Remix.run Logo
dzaima 17 hours ago

That's two instrs - bumping the indices, and doing the comparison. You still want scalar pointer/index bumping for contiguous loads/stores (using gathers/scatters for those would be stupid and slow), and that gets you the end check for free via fused cmp+jcc.

And those two instrs are vector instrs, i.e. competing with execution units for the actual thing you want to compute, whereas scalar instrs have at least some independent units that allow avoiding desiring infinite unrolling.

And if your loop is processing 32-bit (or, worse, smaller) elements, those indices, if done as 64-bit, as most code will do, will cost even more.

AVX-512 might be 10 years old, but Intel's latest (!) cores still don't support it on hardware with E-cores, so still a decade away from being able to just assume it exists. Another thread on this post mentioned that Intel has shipped hardware without AVX/AVX2/FMA as late as 2021 even.

> Okay, I can see that possibly being an issue then.

To be clear, that's only the AVX2 instrs; AVX-512 masked loads/stores are fast (..yes, even on Zen 4 where the AVX-512 masked loads/stores are fast, the AVX2 ones that do an equivalent amount of work (albeit taking the mask in a different register class) are slow). uops.info: https://uops.info/table.html?search=maskmovd%20m256&cb_lat=o...

Intel also has AVX-512 masked 512-bit 8-bit-elt stores at half the throughput of unmasked for some reason (not 256-bit or ≥16-bit-elt though; presumably culprit being the mask having 64 elts): https://uops.info/table.html?search=movdqu8%20m512&cb_lat=on...

And masked loads use some execution ports on both Intel and AMD, eating away from throughput of the main operation. All in all just not implemented for being able to needlessly use masked loads/stores in hot loops.

dragontamer 17 hours ago | parent [-]

Gotcha. Makes sense. Thanks for the discussion!

Overall, I agree that AVX and Neon have their warts and performance issues. But they're like 15+ years old now and designed well before GPU Compute was possible.

> using gathers/scatters for those would be stupid and slow

This is where CPUs are really bad. GPUs will coalesce gather/scatters thanks to __shared__ memory (with human assistance of course).

But also the simplest of load/store patters are auto-detected and coalesced. So a GPU programmer doesn't have to worry about SIMD lane load/store (called vgather in AVX512) being slower. It's all optimized to hell and back.

Having a full lane-to-lane crossbar and supporting high performance memory access patterns needs to be a priority moving forward.

dzaima 5 hours ago | parent [-]

Thanks for the info on how things look on the GPU side!

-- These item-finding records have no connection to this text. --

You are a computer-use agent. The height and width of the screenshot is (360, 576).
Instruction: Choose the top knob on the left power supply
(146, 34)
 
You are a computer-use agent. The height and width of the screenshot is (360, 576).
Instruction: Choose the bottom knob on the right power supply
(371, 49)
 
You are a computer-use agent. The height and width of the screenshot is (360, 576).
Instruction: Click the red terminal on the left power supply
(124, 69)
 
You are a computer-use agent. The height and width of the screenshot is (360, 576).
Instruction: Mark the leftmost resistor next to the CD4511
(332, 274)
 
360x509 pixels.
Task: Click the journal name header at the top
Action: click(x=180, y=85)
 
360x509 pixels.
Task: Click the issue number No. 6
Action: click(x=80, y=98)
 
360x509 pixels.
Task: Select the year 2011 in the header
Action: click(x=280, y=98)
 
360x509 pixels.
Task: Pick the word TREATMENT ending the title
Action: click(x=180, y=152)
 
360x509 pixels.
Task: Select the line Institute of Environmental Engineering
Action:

A messy thing with memory performance on CPUs is that either you share the same cache hardware between scalar and vector, thereby significantly limiting how much latency you can trade for throughput, or you have to add special vector L1 cache, which is a ton of mess and silicon area; never mind uses of SIMD that are latency-sensitive, e.g. SIMD hashmap probing, or small loops.

I guess you don't necessarily need that for just detecting patterns in gather indices, but nothing's gonna get a gather of consecutive 8-bit elts via 64-bit indices to not perform much slower than a single contiguous load, and 8-bit elts are quite important on CPUs for strings & co.